**DIRECTIONS:** Each entry that follows must be output without any deviation.

____ GIVEN INFORMATION

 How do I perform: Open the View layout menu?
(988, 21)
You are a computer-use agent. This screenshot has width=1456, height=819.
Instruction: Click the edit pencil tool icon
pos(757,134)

________

**SOLUTION FOR THIS TASK:**
 How do I perform: Open the View layout menu?
(988, 21)
You are a computer-use agent. This screenshot has width=1456, height=819.
Instruction: Click the edit pencil tool icon
pos(757,134)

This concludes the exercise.